Ron’s career began in the 1950’s when he paired with a friend to ride a G80 Matchless in a two hour production race at the newly opened Mount Druitt circuit. It wasn’t an auspicious start - they finished many laps down on the leaders, but they did finish.

Things started to improve for Ron when he met Tony Henderson, who bought a BSA DBD34 Gold Star to race for himself before realising his talent lay with the spanners, not the throttle. Tony offered the bike to Ron to race and he promptly won the Senior Non-Experts Final. The main 500cc Grand Prix didn’t go quite so well - both rider and machine crashing after a rear brake failure, doing significant damage to both.

While Ron recovered, the bike was rebuilt and lightened. The BSA frame was scrapped and replaced with a Norton ‘featherbed’ unit along with magnesium hubs from a AJS 7R. Even with the rebuilt engine it wasn’t competive against tthe Senior GP bikes so a Matchless G50 engine was dropped in and the Henderson Matchless was born.

In 1966, ‘Toombsie’ was supreme at Bathhurst. He won the Junior 350cc GP, on his own AJS 7R, then the Senior and Unlimited GP on the Matchless.

A string of wins from 1967 to 1971 at Bathurst secured his reputation as the king of the mountain, as Toombs, Henderson and the fleet of bikes, now including two ‘Daytona’ Yamahas - a 250cc TD2 and a 350cc TR2 - travelled up and down the East Coast weekend after weekend, scoring numerous wins at Phillip Island, Calder, Lakeside, Oran Park, Amaroo, Surfers Paradise and Hume Weir.

At a time when most of his original contemporaries had hung up their leathers, Ron signed to race in the local scene on one of the first air-cooled Kawasaki H2R 750 triple cylinder racers built for the F750 formula. giving him the chance to race in the Daytona 200 in 1974.


(Name those riders…)

Kawasaki Heavy Industries of Japan officially took over the team in 1975 to create Team Kawasaki Australia.
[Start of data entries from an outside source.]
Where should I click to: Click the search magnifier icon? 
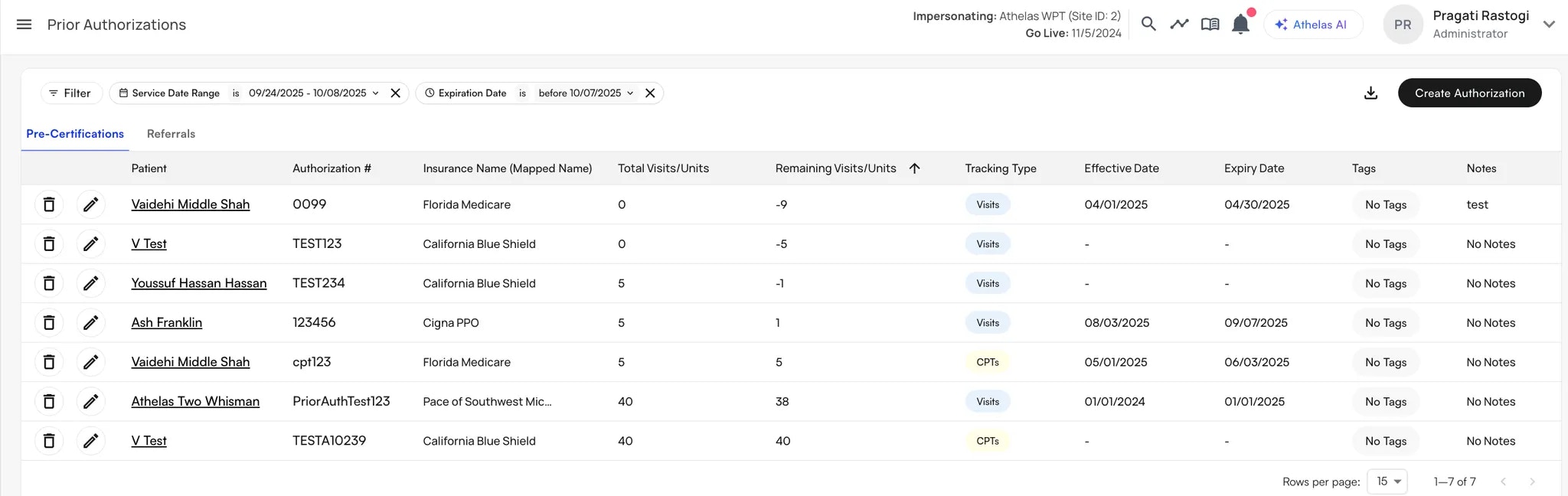[1148, 24]
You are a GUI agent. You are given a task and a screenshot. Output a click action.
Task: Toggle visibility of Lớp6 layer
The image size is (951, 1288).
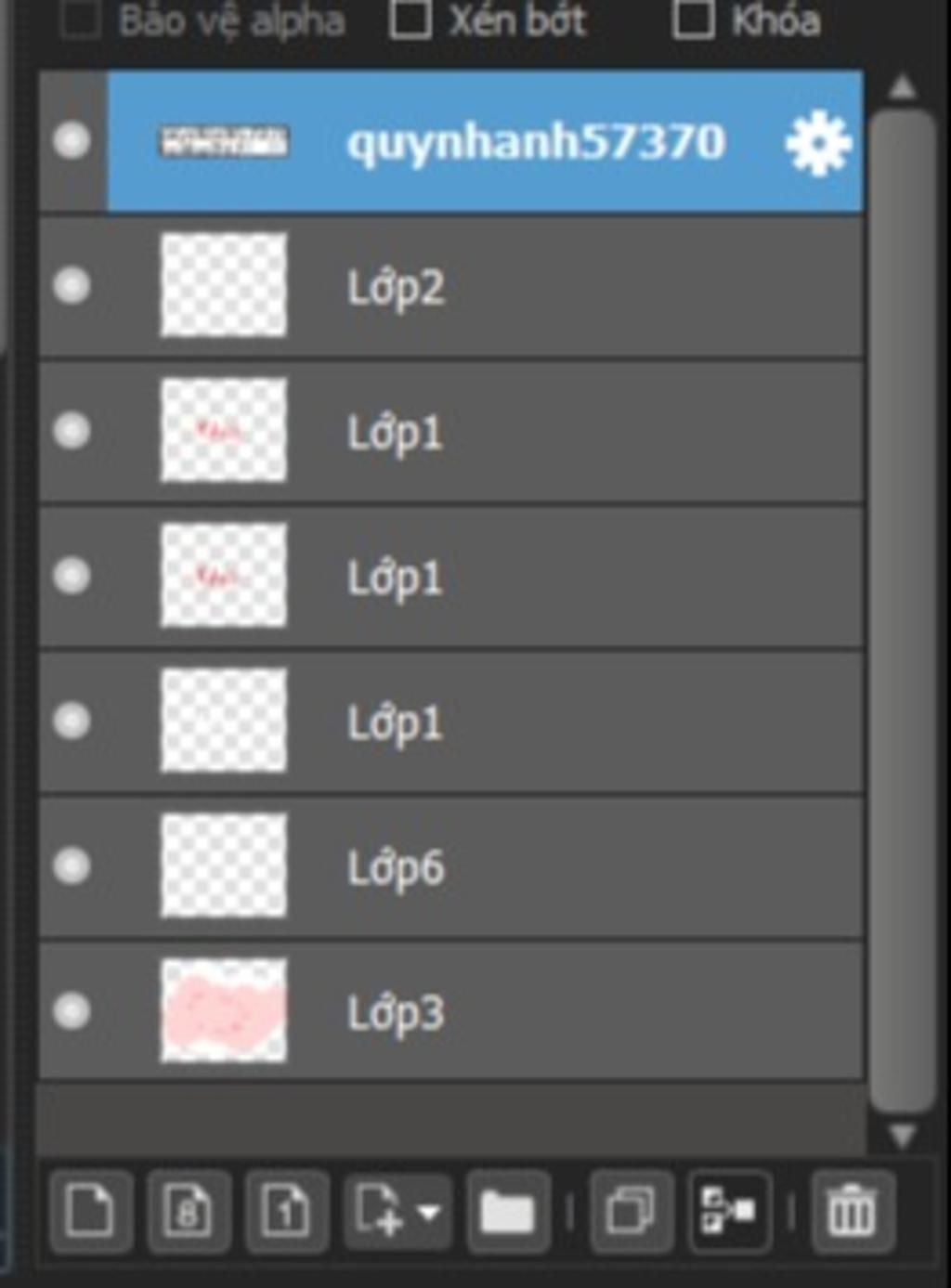(x=72, y=866)
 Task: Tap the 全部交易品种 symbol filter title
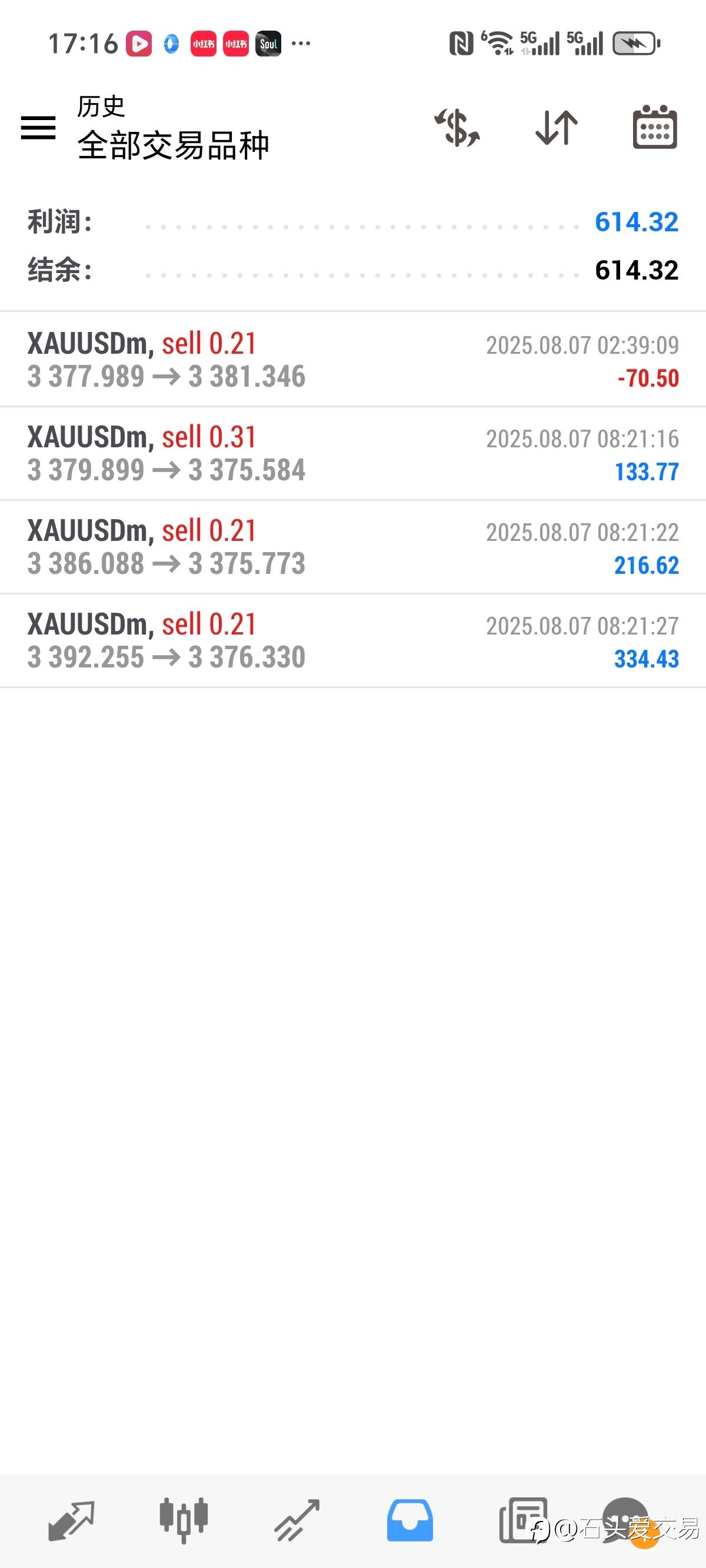[x=174, y=145]

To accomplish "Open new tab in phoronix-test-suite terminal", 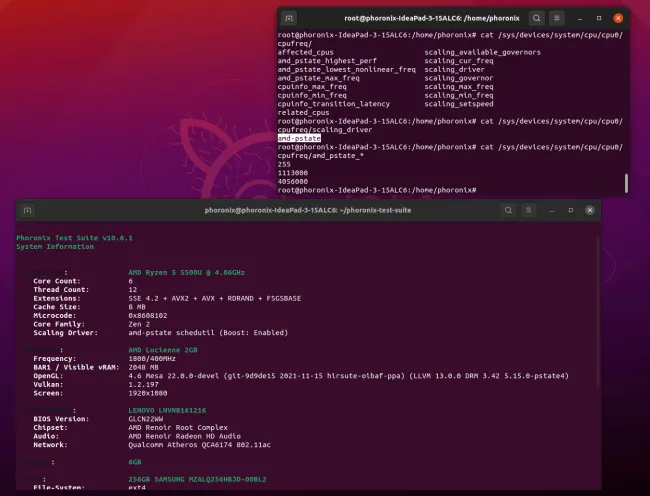I will 27,210.
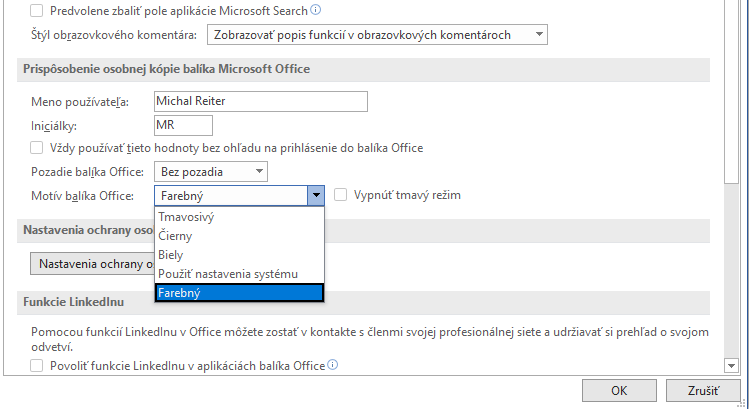
Task: Check 'Vždy používať tieto hodnoty' option
Action: coord(38,148)
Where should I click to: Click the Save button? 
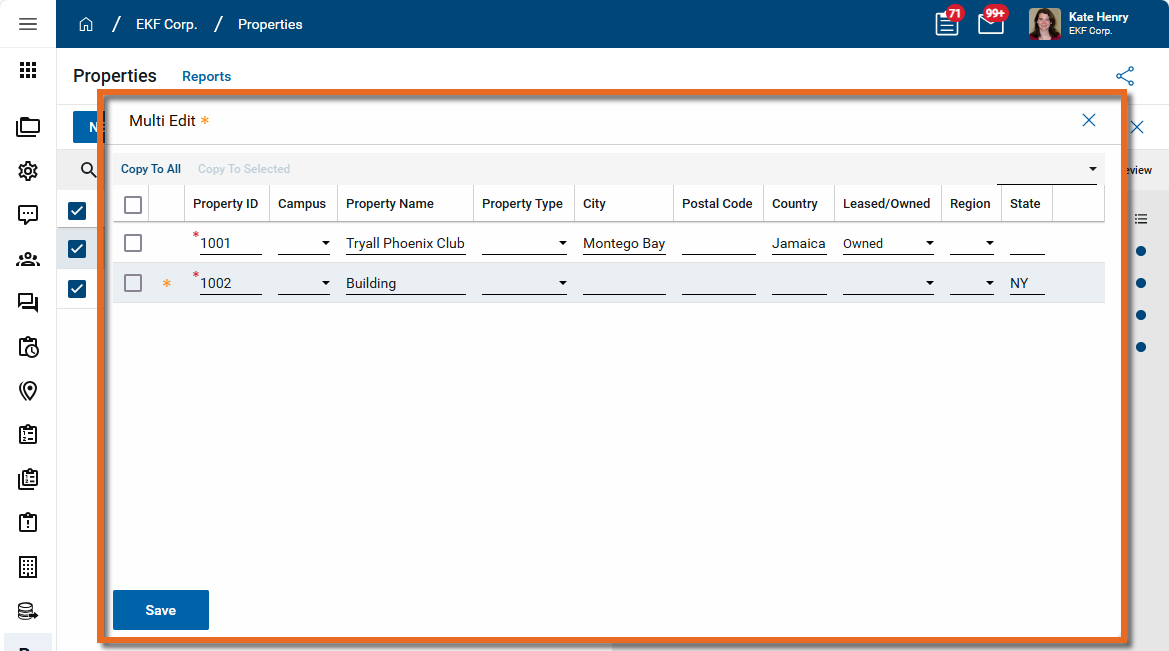(160, 610)
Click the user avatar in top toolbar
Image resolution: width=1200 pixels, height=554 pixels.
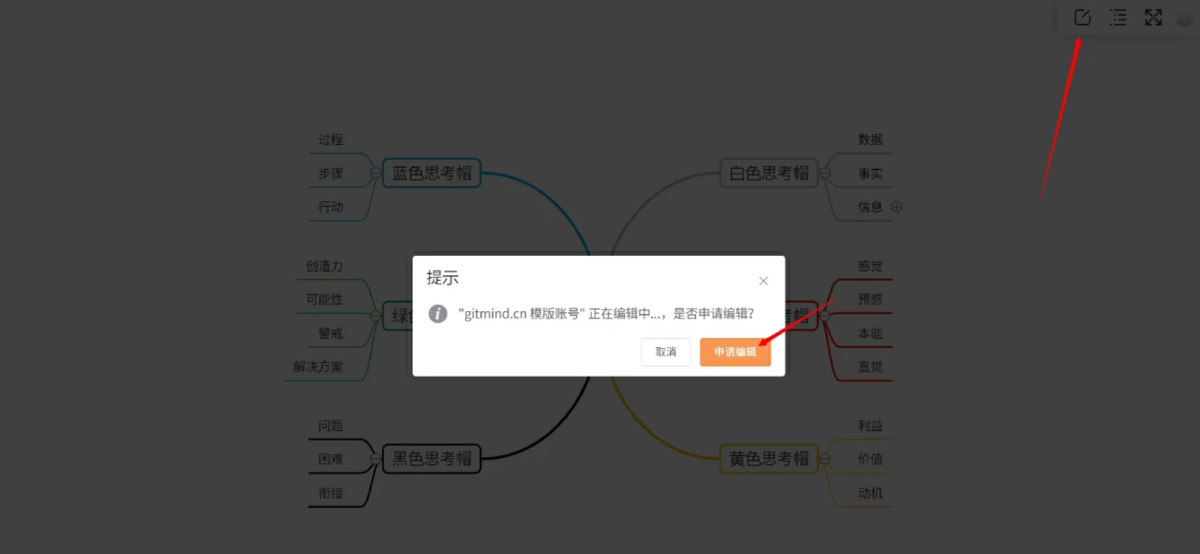click(1187, 17)
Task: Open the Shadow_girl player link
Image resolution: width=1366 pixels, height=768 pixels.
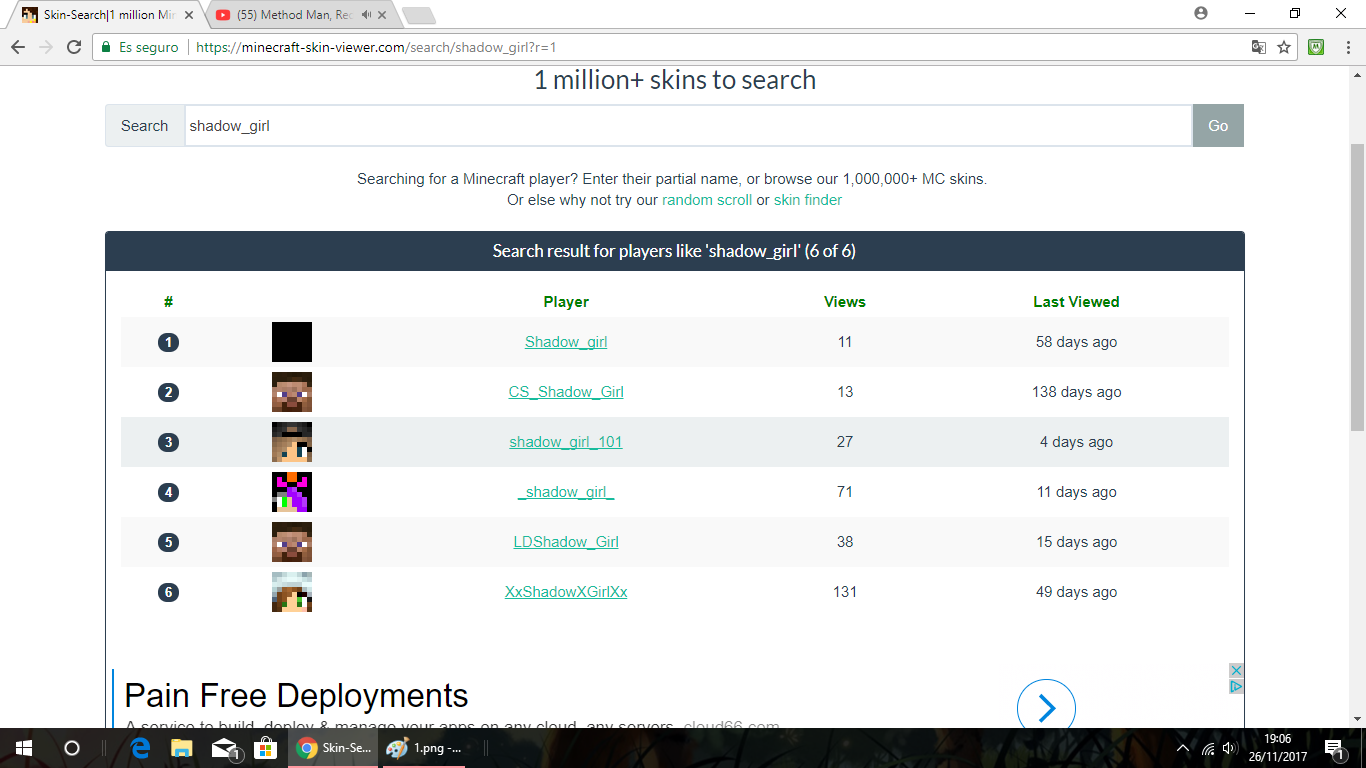Action: point(566,342)
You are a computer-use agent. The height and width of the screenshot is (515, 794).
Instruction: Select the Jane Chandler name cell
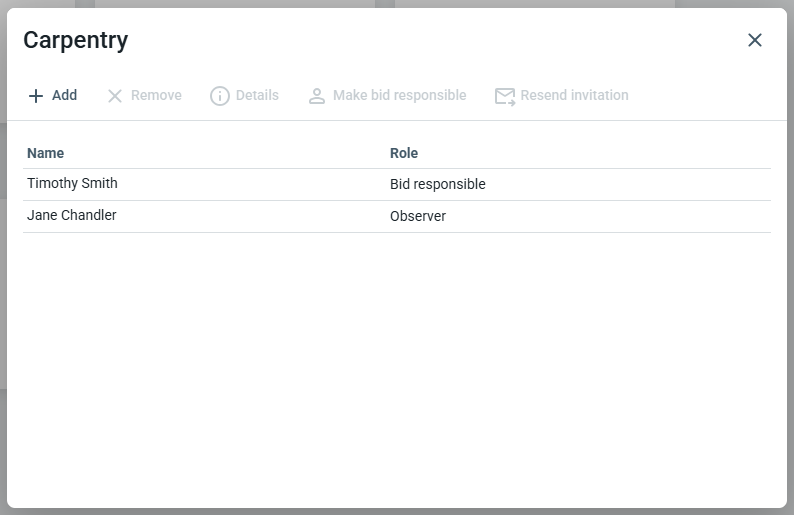(72, 216)
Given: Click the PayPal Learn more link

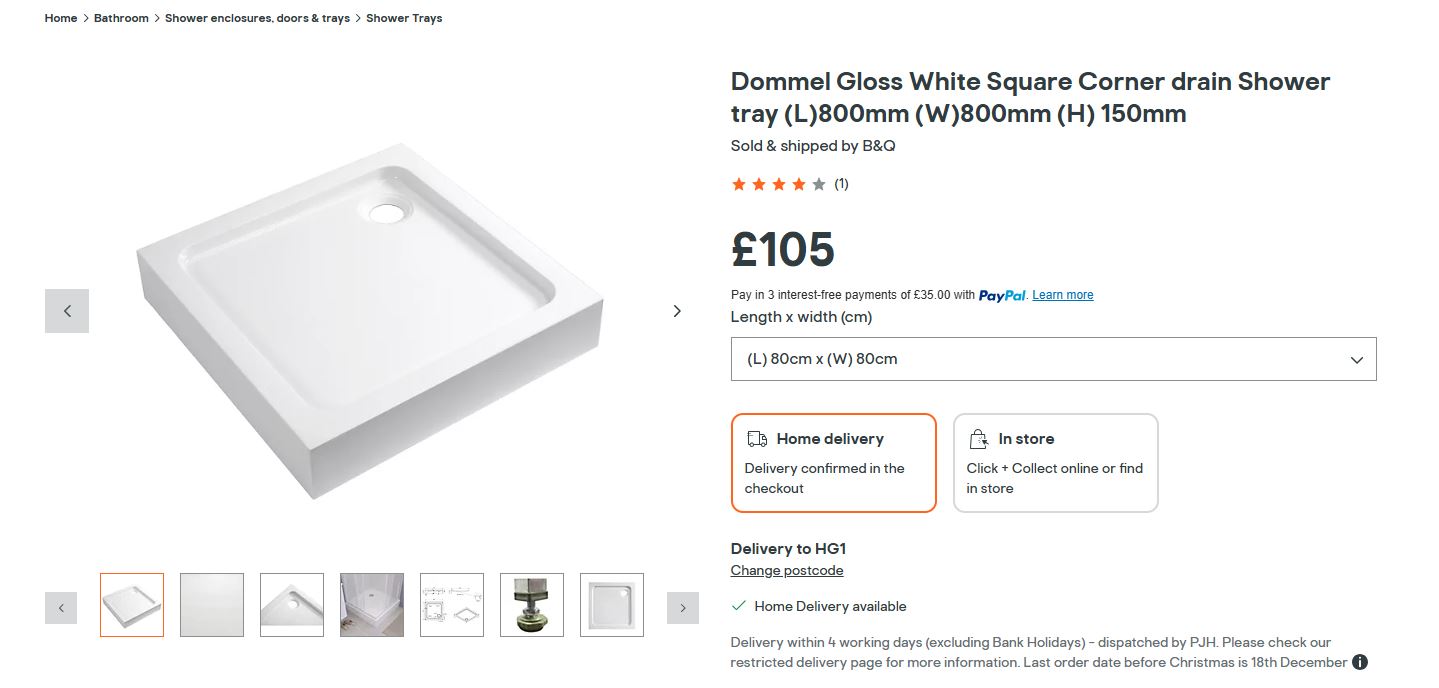Looking at the screenshot, I should [x=1062, y=295].
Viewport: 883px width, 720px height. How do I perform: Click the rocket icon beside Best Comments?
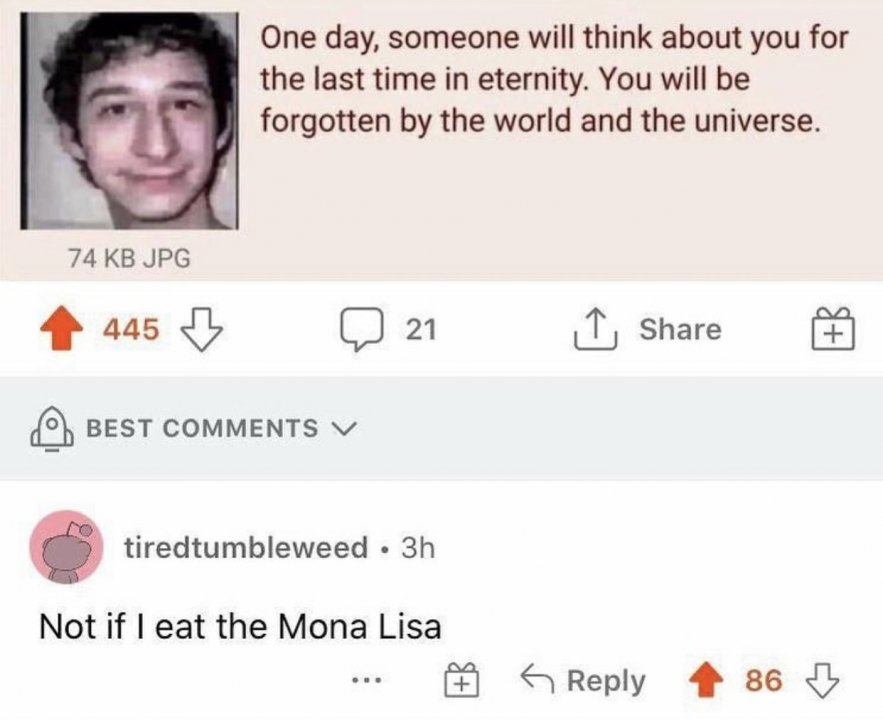click(x=50, y=429)
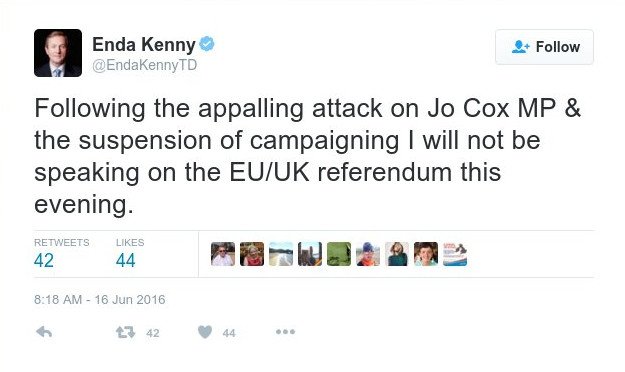The image size is (625, 372).
Task: Open fifth liker avatar with green field
Action: [x=339, y=254]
One week after winning the Australian Unlimited Tourist Trophy at Lakeside, Ron was at a non-championship Open meeting at Amaroo Park where he dropped the Kawasaki on a fast right hand sweeper and badly smashed his right elbow. It was a serious and complicated injury, requiring the insertion of a steel plate that restricted movement. After months of treatment and physiotherapy failed to return the strength and movement to his arm, Ron finally had to call it a day, 25 years after it all started.

And so, four years later, it was a big surprise to see number 63 on the grid again. In the same way that Mike Hailwood’s return to the Isle of Man the previous year was viewed with considerable trepidation, many felt that Ron had nothing left to prove. In Sunday’s Senior GP, Ron made a modest start, completing the first lap in 15th position. Perhaps unsurprising after such a long lay off, he didn’t seem to be the inch-perfect master of old, although his best lap was good enough for sixth place. By lap six he was up to 8th, but exiting the Dipper, his right shoulder glanced the fence, putting him off line on the exit from the downhill corner and over the inside edge of the track. His Yamaha hit a large tree head-on, pitching him over the handlebars.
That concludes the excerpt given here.